Panamanian model and beauty pageant titleholder (born 1982)

Giselle Marie Bissot Kieswetter (born 18 December 1982) is a Panamanian model and beauty pageant titleholder who was the winner of the Señorita Panamá 2006 title on 15 July 2006 for the Miss World 2006 contest.

==Participation in contests==
In 1998, she took part in Chica & Chico Modelo. In 2003, she was the first finalist in Señorita Panamá.
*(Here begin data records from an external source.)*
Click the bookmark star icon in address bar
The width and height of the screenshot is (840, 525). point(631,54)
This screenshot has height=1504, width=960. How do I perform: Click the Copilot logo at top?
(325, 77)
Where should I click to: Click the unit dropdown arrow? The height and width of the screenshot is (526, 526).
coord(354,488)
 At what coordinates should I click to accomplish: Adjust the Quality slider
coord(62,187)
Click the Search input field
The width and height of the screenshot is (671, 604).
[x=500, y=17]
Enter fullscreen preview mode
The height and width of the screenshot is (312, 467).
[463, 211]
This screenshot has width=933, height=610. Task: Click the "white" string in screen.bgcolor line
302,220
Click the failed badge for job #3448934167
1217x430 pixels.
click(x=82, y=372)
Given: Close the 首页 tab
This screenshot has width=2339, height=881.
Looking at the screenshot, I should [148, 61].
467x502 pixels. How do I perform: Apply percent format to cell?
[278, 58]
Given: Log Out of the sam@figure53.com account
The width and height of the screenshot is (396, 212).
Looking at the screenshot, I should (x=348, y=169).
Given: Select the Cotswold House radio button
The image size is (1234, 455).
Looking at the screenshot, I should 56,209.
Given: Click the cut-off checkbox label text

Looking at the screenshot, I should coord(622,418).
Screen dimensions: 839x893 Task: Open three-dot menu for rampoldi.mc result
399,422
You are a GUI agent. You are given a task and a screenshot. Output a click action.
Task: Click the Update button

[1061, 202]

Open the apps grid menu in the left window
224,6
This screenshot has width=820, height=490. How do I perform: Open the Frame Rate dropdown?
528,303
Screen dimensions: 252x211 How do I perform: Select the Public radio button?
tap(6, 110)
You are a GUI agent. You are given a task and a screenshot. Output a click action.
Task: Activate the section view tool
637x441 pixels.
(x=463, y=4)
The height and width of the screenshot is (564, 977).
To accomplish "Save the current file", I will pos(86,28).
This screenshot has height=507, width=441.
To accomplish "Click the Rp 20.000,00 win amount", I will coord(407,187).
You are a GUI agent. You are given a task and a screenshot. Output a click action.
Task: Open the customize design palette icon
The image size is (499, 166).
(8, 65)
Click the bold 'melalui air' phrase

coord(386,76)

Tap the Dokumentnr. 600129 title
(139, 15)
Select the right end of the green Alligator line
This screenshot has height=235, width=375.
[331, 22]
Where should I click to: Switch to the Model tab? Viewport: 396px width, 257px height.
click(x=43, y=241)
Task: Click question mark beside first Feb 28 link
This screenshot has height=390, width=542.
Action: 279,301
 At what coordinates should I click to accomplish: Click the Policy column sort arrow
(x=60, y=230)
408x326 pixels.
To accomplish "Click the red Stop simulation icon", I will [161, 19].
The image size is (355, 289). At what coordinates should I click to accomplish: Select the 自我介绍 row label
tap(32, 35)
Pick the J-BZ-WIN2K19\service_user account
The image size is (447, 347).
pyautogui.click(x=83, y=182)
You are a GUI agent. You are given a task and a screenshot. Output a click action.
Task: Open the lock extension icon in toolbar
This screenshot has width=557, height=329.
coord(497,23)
In 2005, she went to Miss Asia Pacificic International in China and also took part in the Miss Mesoamérica, which was held in Houston, where she occupied fourth place.

==Miss Panamá 2006==
At the end of the Señorita Panamá 2006 she also received awards including Best Hair, Miss Camel Toe and Miss Bikini Shop.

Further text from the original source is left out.